▶ Exercise details
Nothing but the lines from the one containing "Click the Total" to the end of the material should be returned, each exactly as written.

▶ Data for analysis
--- START ---
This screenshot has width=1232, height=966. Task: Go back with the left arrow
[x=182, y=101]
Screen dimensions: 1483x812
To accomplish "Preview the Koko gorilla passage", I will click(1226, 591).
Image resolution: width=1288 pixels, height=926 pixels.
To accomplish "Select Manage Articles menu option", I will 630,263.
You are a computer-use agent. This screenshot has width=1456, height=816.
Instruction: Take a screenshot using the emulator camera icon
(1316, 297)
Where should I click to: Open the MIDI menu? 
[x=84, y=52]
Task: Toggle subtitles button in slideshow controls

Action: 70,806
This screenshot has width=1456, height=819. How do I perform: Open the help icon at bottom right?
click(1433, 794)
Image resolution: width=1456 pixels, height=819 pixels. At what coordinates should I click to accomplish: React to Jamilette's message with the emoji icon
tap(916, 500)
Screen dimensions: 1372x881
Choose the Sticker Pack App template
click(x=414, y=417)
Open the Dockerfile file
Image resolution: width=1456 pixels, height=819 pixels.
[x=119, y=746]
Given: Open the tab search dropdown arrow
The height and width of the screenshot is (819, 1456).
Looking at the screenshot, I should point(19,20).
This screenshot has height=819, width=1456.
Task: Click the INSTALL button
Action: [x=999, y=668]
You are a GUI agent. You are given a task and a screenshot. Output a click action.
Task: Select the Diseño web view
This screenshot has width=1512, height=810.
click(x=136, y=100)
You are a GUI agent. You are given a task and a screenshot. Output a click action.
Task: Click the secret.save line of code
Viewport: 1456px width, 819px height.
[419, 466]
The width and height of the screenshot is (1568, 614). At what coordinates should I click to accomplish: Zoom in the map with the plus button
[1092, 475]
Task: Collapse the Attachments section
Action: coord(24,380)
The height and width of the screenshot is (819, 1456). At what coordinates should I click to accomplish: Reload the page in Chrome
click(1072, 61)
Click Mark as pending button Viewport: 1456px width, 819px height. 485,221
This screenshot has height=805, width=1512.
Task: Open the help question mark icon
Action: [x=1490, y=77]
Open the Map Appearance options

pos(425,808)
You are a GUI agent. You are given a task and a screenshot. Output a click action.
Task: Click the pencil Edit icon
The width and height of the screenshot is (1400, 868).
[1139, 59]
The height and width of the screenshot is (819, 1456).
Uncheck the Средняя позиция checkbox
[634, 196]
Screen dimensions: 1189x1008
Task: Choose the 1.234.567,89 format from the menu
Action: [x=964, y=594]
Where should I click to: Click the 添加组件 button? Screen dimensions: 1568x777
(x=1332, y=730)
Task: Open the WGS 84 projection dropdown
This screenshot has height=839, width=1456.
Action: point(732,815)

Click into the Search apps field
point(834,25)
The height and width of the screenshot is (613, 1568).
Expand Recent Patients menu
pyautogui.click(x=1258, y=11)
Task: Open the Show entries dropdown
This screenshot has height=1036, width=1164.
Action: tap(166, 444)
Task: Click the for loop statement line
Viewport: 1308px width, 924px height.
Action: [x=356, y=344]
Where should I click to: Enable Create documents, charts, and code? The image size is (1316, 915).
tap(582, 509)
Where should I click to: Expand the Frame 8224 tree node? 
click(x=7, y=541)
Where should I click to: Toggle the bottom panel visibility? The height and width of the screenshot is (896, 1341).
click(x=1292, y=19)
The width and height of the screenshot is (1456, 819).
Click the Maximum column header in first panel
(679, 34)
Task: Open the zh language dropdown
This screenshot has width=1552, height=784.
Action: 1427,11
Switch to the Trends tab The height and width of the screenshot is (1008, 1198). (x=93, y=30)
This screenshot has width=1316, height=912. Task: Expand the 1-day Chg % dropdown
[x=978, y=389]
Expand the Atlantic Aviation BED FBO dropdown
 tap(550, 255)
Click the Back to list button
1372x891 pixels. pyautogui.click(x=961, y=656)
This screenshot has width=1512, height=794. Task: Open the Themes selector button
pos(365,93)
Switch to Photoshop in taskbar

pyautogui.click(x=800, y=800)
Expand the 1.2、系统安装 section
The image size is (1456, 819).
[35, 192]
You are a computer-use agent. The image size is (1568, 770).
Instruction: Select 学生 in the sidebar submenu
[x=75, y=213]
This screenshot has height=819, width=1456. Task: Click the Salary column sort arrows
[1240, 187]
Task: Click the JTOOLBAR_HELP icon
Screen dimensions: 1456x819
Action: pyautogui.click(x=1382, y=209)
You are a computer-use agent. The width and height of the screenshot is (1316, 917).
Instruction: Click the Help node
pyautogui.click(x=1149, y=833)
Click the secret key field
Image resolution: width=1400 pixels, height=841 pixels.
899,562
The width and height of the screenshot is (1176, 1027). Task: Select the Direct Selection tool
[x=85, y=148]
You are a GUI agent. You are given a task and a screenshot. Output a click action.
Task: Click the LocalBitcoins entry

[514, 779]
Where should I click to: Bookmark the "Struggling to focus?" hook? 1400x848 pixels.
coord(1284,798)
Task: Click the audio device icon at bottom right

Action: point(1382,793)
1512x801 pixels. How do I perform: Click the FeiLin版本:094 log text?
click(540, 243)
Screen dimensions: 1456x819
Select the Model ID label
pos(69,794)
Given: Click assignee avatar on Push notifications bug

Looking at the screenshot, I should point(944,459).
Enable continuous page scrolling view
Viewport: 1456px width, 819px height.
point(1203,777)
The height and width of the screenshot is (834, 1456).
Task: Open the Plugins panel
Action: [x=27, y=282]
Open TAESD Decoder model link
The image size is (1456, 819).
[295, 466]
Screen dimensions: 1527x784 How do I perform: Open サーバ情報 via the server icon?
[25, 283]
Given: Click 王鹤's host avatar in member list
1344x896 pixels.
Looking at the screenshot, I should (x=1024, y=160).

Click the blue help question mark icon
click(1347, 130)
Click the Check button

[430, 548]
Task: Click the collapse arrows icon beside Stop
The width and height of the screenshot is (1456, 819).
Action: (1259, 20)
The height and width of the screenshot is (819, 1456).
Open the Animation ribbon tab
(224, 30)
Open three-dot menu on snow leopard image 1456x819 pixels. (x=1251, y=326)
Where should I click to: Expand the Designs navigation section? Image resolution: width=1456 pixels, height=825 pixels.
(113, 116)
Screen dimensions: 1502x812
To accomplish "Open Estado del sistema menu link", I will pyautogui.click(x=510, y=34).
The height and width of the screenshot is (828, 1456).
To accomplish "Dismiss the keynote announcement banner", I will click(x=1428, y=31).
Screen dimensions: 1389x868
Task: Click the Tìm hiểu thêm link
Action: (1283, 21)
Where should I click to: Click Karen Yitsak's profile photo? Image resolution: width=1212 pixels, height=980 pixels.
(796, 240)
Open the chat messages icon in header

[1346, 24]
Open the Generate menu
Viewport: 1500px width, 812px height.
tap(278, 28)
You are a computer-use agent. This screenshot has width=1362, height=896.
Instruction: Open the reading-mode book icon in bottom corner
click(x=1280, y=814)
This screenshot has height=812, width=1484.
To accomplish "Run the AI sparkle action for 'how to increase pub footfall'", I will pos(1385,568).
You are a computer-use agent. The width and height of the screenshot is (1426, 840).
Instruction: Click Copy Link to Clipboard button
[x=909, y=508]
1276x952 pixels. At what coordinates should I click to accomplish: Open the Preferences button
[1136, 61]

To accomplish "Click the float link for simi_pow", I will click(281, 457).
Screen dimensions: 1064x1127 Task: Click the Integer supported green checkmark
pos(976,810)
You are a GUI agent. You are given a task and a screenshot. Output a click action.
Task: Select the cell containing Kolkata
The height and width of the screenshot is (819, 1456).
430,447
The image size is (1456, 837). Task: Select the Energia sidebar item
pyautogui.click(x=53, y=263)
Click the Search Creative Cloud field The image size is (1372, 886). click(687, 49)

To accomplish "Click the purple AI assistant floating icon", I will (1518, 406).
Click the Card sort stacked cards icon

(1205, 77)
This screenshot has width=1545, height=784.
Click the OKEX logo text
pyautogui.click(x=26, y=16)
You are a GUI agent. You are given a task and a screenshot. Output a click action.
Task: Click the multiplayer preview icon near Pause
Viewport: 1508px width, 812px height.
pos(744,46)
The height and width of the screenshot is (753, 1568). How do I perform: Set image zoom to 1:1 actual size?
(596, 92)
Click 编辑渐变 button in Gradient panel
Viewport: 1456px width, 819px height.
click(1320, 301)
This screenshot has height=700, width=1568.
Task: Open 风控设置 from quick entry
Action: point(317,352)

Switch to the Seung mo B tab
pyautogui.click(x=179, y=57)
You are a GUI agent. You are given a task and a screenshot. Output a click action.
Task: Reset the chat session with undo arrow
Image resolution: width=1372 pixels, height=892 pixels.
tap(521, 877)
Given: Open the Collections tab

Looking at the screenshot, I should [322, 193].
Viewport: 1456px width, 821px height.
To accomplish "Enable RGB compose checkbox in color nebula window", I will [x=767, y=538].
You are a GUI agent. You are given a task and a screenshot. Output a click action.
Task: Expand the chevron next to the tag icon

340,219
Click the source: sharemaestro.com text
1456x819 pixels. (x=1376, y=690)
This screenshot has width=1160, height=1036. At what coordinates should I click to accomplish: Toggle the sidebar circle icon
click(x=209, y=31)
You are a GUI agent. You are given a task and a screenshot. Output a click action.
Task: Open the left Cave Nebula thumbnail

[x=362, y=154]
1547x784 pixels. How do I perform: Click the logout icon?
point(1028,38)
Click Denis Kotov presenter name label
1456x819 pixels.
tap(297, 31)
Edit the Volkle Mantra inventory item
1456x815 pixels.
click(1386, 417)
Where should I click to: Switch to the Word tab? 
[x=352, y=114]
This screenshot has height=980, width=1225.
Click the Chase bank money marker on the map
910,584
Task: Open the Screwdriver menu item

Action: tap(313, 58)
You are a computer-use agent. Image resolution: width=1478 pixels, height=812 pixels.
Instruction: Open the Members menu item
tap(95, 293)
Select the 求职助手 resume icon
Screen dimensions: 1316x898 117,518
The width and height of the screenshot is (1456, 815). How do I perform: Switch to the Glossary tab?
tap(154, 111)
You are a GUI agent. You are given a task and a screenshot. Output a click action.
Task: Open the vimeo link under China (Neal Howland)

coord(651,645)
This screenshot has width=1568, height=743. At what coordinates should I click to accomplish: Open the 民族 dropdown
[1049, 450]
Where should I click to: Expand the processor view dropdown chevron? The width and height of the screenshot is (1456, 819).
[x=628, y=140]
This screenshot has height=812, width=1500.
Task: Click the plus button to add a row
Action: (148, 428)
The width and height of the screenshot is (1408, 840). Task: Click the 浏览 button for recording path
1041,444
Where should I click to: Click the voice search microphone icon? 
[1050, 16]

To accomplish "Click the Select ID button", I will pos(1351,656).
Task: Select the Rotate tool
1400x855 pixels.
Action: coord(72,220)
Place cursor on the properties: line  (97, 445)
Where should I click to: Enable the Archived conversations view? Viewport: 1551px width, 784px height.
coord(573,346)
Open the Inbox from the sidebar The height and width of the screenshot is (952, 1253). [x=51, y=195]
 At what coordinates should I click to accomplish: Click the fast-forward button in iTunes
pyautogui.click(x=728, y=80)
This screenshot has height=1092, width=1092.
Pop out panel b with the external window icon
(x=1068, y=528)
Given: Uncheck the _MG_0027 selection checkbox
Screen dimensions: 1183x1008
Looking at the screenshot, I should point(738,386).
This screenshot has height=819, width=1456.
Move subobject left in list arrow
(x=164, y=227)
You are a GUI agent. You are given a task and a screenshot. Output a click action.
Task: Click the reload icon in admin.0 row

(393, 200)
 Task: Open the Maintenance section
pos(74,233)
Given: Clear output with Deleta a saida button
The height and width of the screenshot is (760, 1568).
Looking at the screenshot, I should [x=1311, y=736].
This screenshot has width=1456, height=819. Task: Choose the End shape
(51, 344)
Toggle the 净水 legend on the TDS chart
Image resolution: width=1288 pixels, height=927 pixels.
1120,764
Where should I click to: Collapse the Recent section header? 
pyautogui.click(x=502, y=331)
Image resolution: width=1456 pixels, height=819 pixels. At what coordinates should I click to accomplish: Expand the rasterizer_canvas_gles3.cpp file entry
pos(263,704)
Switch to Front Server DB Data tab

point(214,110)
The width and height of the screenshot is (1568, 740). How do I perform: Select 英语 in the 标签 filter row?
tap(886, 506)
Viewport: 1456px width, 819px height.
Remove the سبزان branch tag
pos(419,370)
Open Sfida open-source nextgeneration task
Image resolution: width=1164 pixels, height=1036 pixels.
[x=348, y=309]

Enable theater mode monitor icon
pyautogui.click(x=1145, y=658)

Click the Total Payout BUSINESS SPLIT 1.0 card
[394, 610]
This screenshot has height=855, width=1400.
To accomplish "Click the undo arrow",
--- END ---
▶ Solution to this problem
Click the Total Payout BUSINESS SPLIT 1.0 card
[394, 610]
This screenshot has height=855, width=1400.
To accomplish "Click the undo arrow",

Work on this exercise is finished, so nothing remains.